The house is L-shaped on plan. The main block lies east and west, and the wing projects from the north-western angle to contain the staircase. The masonry is a boulder rubble with freestone dressings. The southern angles have been surmounted by open rounds, of which part of the corbelling remains. There have been four storeys below the wall-head, the lowest of them vaulted. Windows are few in number and are chamfered at jamb and lintel. The entrance, situated at the stair-foot, is in ruins; it has been covered by a machicolation, as is indicated by two triple-membered corbels. The stair has been continuous.

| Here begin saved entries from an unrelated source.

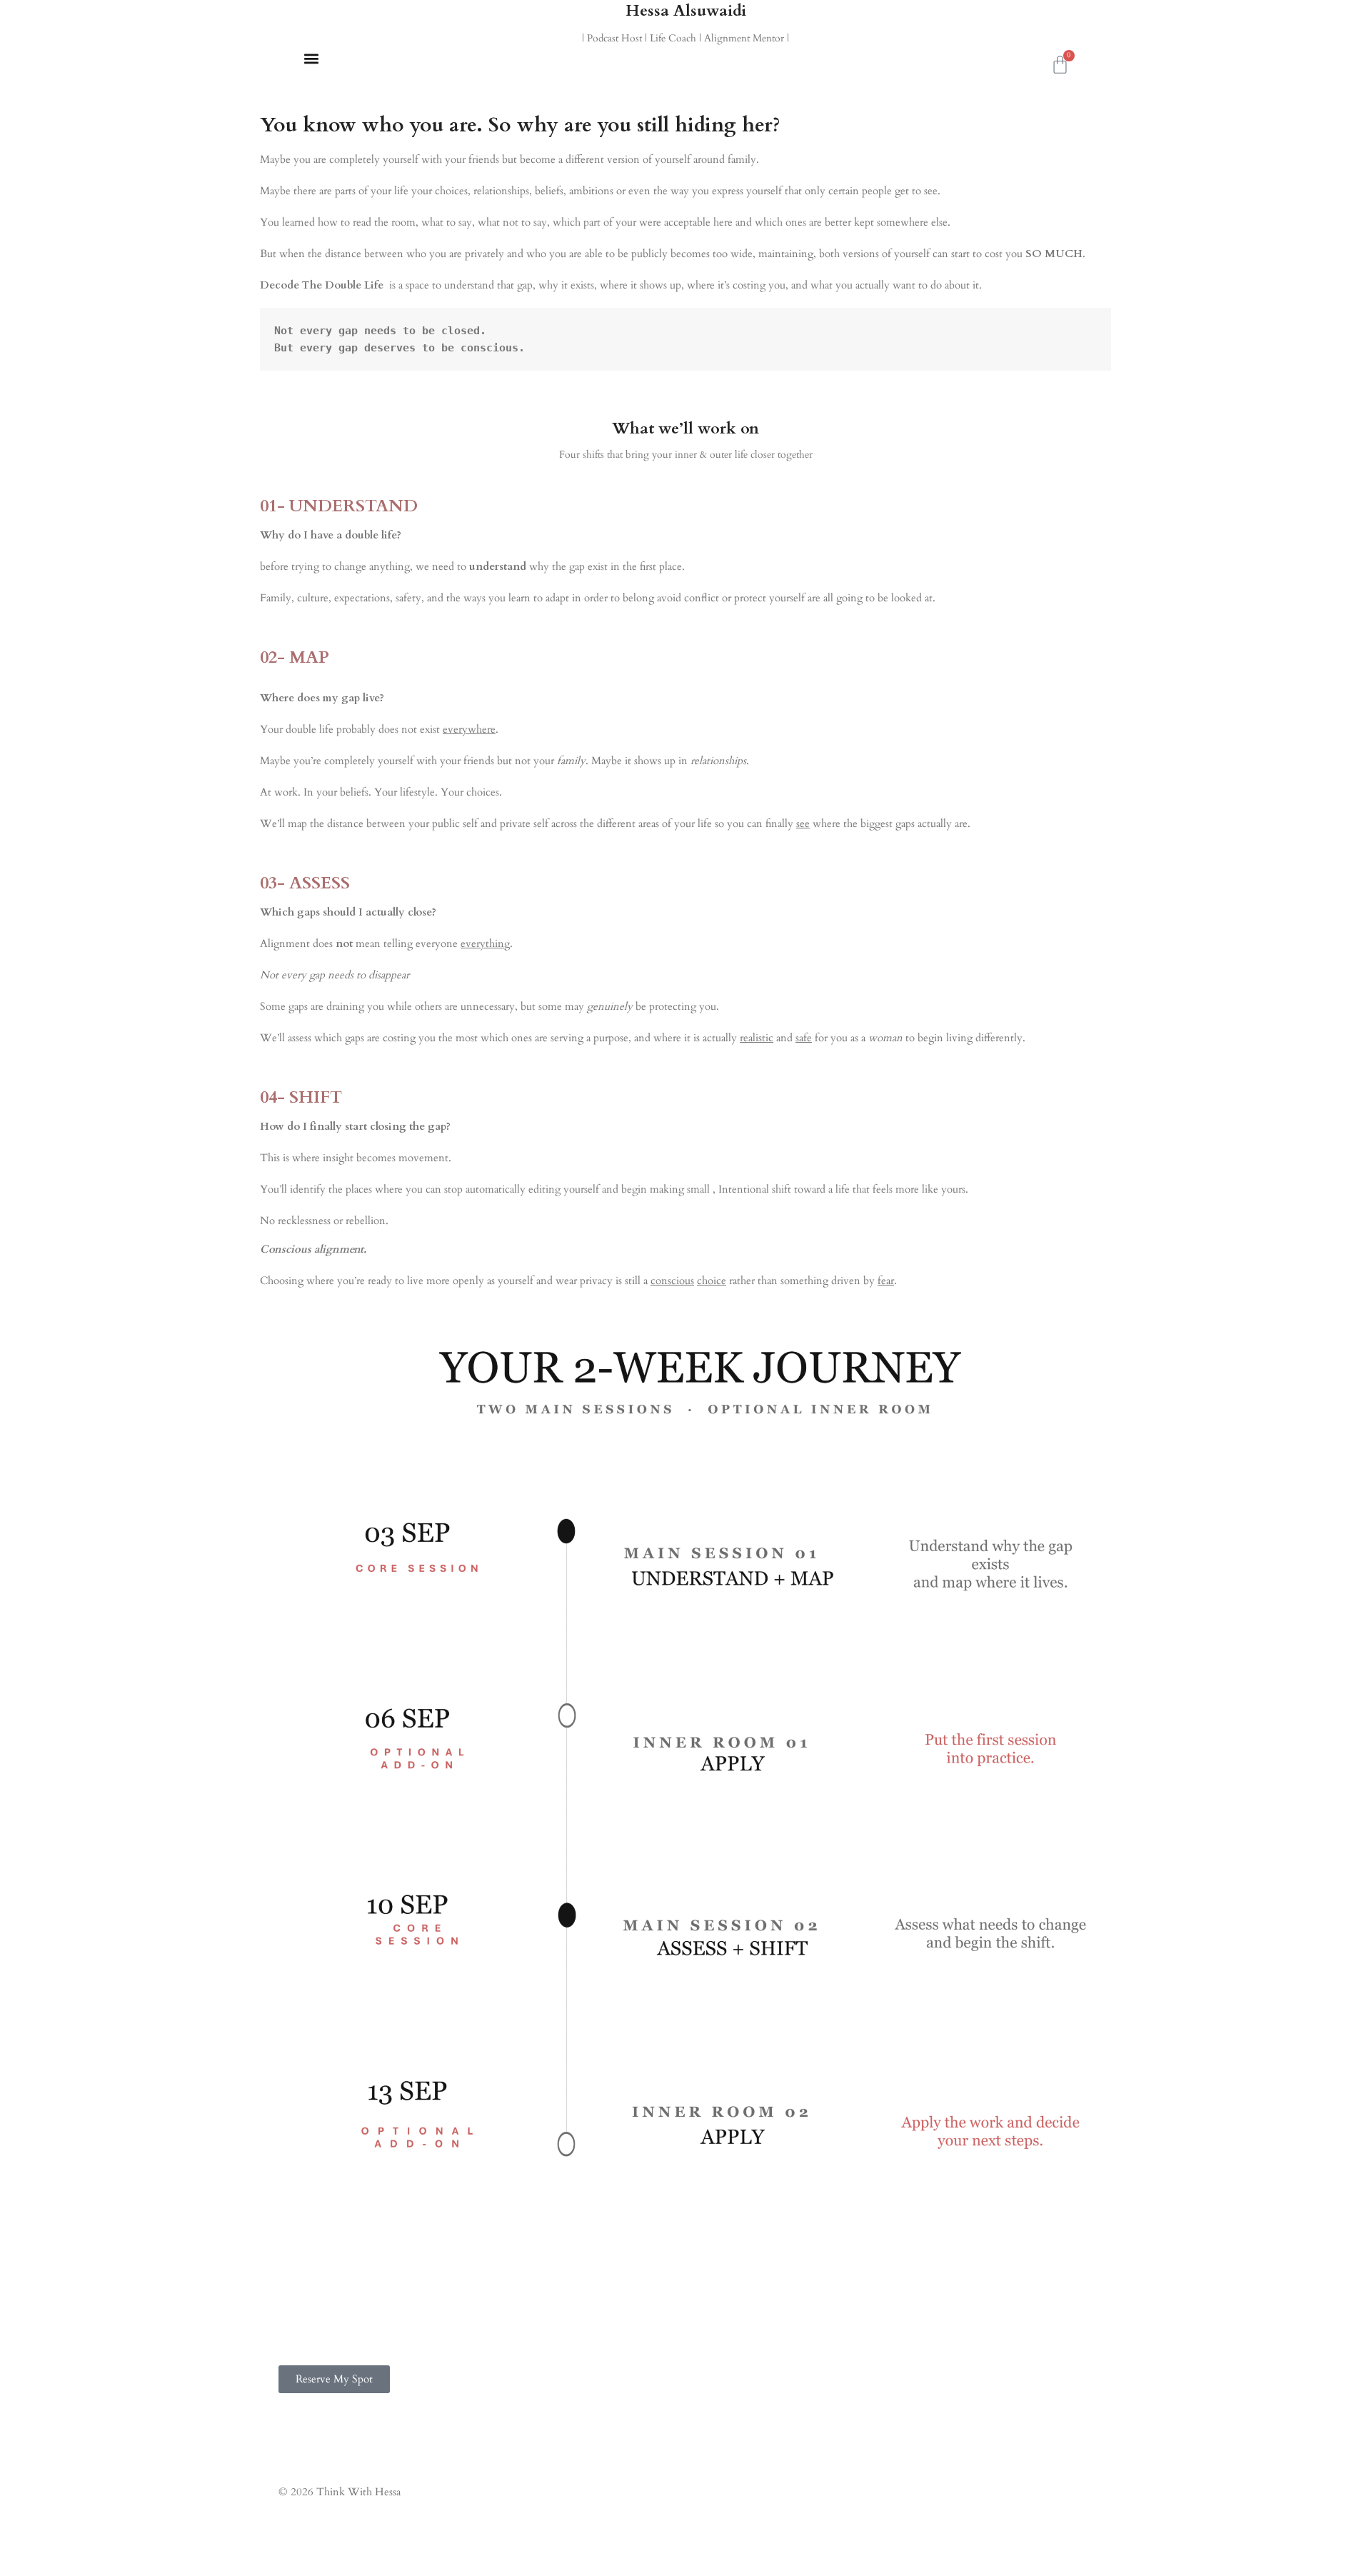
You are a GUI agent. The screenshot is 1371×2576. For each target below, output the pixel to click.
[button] (311, 58)
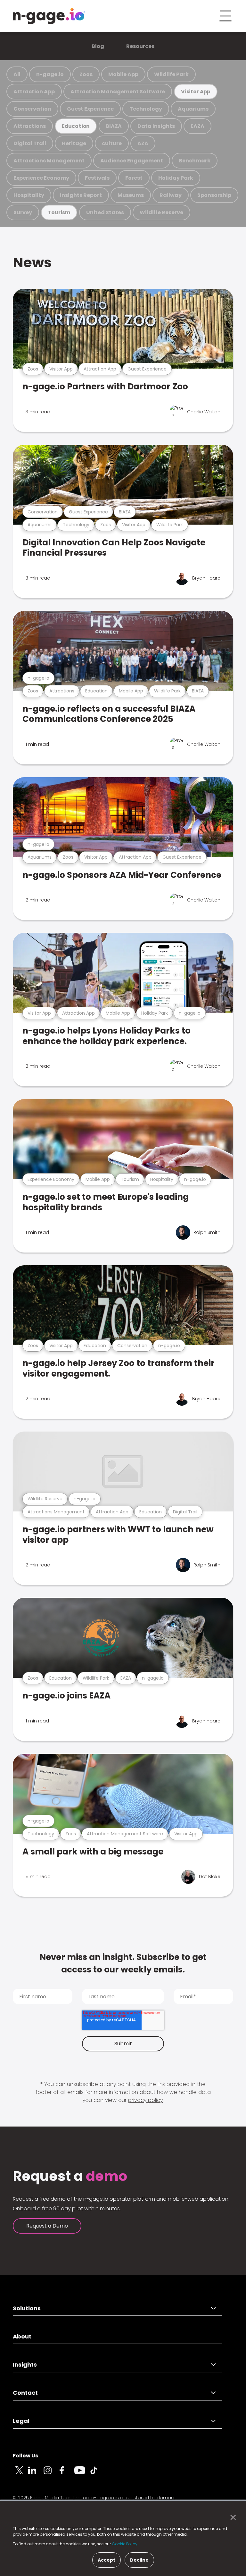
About (22, 2336)
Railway (171, 195)
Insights (25, 2365)
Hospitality (28, 195)
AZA (142, 143)
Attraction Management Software (117, 91)
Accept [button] (106, 2560)
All (16, 74)
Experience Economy (41, 178)
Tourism (59, 212)
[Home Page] (49, 16)
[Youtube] (82, 2474)
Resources (140, 46)
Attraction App (34, 91)
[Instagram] (51, 2474)
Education (76, 126)
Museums (131, 195)
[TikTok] (97, 2474)
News (32, 262)
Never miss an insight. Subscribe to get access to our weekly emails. (123, 1963)
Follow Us (25, 2455)
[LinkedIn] (36, 2474)
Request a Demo (47, 2225)
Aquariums (193, 109)
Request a (70, 2176)
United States (105, 212)
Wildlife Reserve (161, 212)
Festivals (97, 178)
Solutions (27, 2308)
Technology (145, 109)
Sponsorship (214, 195)
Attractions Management (49, 160)
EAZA (197, 126)
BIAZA (114, 126)
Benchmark (194, 160)
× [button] (231, 2517)
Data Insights (156, 126)
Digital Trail (29, 143)
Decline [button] (139, 2560)
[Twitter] (20, 2474)
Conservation (32, 109)
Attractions (29, 126)
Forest (134, 178)
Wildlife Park (171, 74)
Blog (98, 46)
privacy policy (145, 2100)
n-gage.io (50, 74)
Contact (25, 2393)
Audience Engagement (131, 160)
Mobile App (123, 74)
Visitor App (195, 91)
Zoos (86, 74)
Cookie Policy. (125, 2544)
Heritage (74, 143)
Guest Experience (90, 109)
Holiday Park (175, 178)
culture (112, 143)
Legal (21, 2421)
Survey (22, 212)
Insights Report (81, 195)
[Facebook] (66, 2474)
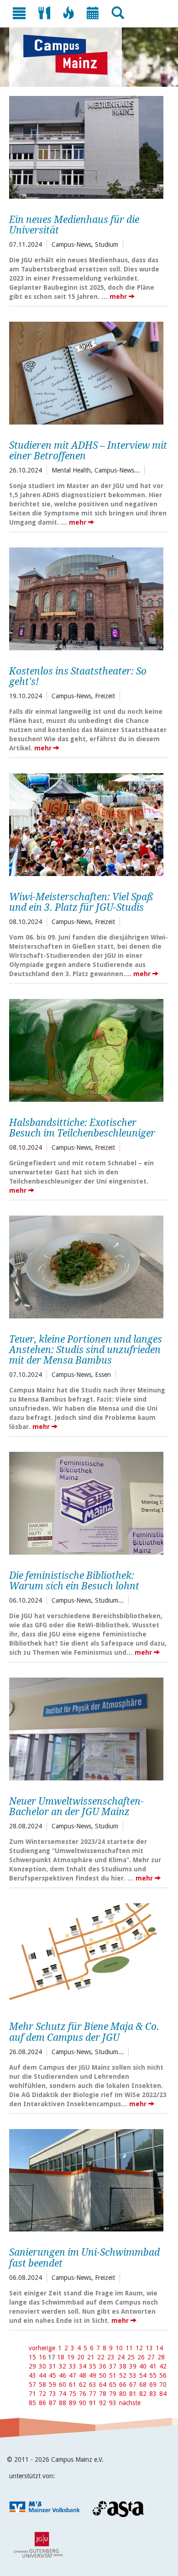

The ground-floor storey has been subdivided by a parpen-wall into two cellars, which are lit from north and south. The first floor seems to have been a single chamber, the Hall, a large room 41 by 21 feet, adequately lit from north, south and west, with seats in the embrasures of the windows. Traces of the fireplace are seen in the south wall, and in each wall is an aumbry. The second and third floors have each apparently been subdivided into two chambers and otherwise only differ from the Hall in having mural chambers, now inaccessible but possibly garderobes.
HISTORICAL N OTE. - "Lordscairnie", was so called to distinguish it from other portions of the same district, such as Hillcairnie, Myrecairnie, &c. In 1355 David de Lindsay, lord of Crawford, made a grant to the church of the monastery of Lindores from his land of "Carny" (1). Thereafter Lordscairnie continued in possession of the Lindsays, afterwards Earls of Crawford (2). The tower is usually said to have been erected by "Earl Beardie," fourth Earl of Crawford, in the first half of the 15th century, but this period seems rather too early
RCAHMS 1933, visited 9 June 1925.
(1) Reg. Mag. Sig., i, No. 190. (2) Stat. Acct., viii, p. 584.